IronPearl Is Systematizing The Secrets That Have Helped Startups Like Wanelo, Lyft And Goodreads Grow

If you build it, they will come, right?

Not exactly. Growth is actually a lot more complicated than that. Getting users to discover your product, and then stick to it, is more of a rigorous science that uses lots of multivariate testing and traffic funnels.

A pair of longtime investors and entrepreneurs, Stan Chudnovsky and James Currier, are getting together again to build tools that will help startups optimize how they attract and keep users. After leading and selling a web 1.0 company Tickle, Chudnovsky has advised companies like Goodreads, Path, Wanelo, Poshmark, Lyft and Highlight on how to grow. Before “growth hacker” became the term du jour, Chudnovsky was doing it back in the early 2000s with some of the first e-mail and address book importers.

Now after all of these one-off consulting projects for startups around the Valley, he’s out to do something more systematic.

At his new startup IronPearl, Chudnovsky is quietly building a set of optimization tools that will track a user through a site or app and test which combinations work best to keep them coming back after a week or a month (although the goal can be whatever you want it to be).

Think about it like an Optimizely for longer-term retention and growth. The product he’s building can run dozens of tests simultaneously to check which user flow keeps people engaged with a site best.

He showed me a dashboard filled with percentages showing which combinations of copy and art produced the highest number of people returning to a site.

“Growth is generally misunderstood,” he said. “It’s like interest in the bank.

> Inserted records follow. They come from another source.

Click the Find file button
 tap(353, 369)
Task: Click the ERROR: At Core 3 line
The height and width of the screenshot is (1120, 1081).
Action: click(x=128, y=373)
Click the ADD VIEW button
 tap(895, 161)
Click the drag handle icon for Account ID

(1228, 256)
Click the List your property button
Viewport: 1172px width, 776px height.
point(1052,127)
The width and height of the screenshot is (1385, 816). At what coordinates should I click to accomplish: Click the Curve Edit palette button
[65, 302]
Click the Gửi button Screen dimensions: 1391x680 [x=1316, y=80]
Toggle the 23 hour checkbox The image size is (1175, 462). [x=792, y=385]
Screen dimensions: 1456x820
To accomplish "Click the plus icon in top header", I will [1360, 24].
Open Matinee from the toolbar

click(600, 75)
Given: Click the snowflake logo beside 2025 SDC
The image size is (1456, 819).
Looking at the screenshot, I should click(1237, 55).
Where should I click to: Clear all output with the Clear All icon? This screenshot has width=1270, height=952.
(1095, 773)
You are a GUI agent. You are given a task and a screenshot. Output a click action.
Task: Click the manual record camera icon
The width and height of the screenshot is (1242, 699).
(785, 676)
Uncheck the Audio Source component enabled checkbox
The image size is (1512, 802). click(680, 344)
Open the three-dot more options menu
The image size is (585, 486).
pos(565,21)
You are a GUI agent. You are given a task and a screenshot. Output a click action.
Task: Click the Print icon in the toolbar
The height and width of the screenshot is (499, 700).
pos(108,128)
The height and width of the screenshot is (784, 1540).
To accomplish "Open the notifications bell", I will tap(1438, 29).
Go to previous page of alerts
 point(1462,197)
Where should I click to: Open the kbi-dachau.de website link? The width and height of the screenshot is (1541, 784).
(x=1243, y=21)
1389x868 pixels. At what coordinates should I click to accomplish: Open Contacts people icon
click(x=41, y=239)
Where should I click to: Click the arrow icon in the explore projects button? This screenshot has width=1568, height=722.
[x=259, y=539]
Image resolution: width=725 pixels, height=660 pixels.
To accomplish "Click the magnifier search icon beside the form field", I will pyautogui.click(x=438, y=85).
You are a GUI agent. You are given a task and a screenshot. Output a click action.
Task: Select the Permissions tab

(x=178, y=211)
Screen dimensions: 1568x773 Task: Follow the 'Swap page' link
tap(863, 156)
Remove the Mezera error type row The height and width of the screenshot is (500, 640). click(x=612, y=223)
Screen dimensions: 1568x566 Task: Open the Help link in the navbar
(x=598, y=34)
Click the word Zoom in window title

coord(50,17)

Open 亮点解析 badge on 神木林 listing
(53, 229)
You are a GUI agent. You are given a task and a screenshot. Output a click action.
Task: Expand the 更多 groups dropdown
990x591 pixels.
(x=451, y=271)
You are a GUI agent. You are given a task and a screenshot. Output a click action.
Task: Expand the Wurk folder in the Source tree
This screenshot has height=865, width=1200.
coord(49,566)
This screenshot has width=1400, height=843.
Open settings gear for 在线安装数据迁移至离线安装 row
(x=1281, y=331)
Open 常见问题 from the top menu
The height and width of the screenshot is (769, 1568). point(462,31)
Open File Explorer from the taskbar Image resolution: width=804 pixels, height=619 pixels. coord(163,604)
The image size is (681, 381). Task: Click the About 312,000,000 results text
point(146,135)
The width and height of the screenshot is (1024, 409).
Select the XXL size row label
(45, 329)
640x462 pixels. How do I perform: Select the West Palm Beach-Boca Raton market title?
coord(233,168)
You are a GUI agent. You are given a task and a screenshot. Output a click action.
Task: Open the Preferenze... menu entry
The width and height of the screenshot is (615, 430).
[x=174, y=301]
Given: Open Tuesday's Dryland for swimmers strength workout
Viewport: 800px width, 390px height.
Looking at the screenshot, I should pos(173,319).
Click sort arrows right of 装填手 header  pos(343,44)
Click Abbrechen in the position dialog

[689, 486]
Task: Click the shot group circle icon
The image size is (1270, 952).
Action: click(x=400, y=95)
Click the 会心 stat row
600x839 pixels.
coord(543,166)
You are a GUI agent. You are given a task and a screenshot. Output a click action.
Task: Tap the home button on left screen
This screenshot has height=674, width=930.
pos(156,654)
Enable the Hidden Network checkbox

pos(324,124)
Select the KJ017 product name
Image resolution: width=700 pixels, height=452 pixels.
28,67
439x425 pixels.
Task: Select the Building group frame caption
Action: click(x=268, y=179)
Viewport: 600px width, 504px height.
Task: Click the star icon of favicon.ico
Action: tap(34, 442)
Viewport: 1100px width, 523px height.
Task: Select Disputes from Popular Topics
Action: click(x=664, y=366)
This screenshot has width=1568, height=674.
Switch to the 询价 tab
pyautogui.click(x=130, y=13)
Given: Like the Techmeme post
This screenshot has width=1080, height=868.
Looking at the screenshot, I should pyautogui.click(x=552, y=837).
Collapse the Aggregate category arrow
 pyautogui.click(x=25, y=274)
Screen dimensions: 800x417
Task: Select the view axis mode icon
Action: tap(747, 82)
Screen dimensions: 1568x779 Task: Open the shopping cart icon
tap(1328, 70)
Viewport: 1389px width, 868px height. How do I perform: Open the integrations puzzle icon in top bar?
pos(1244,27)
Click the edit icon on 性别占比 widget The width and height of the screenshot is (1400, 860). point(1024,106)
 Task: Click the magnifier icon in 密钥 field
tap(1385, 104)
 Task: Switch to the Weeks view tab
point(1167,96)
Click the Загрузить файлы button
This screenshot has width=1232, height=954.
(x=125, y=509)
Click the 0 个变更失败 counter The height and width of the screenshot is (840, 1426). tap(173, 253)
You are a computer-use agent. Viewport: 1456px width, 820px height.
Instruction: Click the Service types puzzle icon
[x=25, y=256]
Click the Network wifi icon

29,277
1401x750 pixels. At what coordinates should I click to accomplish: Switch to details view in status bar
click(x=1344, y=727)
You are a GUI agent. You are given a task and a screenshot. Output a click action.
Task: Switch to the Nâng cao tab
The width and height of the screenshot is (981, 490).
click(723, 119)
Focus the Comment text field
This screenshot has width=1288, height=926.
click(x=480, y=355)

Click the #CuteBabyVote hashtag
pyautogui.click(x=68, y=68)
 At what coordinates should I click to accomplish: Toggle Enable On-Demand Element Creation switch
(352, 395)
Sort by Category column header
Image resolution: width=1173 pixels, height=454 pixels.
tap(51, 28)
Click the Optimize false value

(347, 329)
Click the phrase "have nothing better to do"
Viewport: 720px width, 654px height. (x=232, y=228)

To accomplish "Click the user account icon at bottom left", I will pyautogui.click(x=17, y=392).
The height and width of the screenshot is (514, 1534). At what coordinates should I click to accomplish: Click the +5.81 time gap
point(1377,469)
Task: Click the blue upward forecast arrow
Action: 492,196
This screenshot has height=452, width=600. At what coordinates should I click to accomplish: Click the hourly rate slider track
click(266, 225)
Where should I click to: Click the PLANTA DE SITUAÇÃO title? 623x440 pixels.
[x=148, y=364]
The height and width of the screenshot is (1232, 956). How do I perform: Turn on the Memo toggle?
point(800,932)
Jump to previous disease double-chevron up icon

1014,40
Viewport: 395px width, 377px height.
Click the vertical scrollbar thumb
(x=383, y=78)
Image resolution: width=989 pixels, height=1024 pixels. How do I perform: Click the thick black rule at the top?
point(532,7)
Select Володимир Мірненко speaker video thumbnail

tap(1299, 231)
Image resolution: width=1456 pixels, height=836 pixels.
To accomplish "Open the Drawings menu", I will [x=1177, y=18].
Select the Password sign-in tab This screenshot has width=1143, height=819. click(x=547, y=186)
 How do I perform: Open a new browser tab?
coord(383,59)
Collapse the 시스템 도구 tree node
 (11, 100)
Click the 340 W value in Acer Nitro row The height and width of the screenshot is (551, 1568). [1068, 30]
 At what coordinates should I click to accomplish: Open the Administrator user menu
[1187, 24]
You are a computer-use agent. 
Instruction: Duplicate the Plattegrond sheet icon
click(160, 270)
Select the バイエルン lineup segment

If you get 2 percent every week and it’s compounded, that’s where the power comes from. If you run 10 tests during a single week, and one of them gives you a 10 percent boost, you can get to a 10 percent overall improvement the following week.”

He expects to launch IronPearl in a few months after some beta testing with GoodReads and other startups.

Chudnovsky has a long, long history in the Valley. An immigrant who arrived in the Bay Area in 1994, he was a vice president of engineering at Tickle, which was later acquired by job-hunting site Monster.com for its wealth of career-oriented quizzes. It was a personality test site that grew to 100 million users and $40 million in annual revenue. He later dabbled in social gaming, and sold Wonderhill to Kabam.

Then he got into advising and investing in startups, helping social reading site GoodReads grow to more than 14 million members.

His philosophies on growth have changed as well. Indeed, quizzes and personality tests can go viral very easily, but they may not be kind of product that keeps a user engaged over the very long-term. Quick quizzes were one of the first types of apps to blow up on the Facebook platform, when it launched back in 2007. But they gave way to casual, social games, and then now more sophisticated, midcore titles.

Now it’s more about not just getting users in the door, but getting the ones that find a product useful and keep coming back. He has certain rules of thumb: “Seventy-percent of new users should come in as a result of invitations or word of mouth from people who are not first-time users.”

But he disdains the term “growth hacker.”

“No one has any idea what it actually means,” he said. “Last year, it was all about data scientists and this year it’s the growth hacker.”

Maybe that’s because he was one of the originals.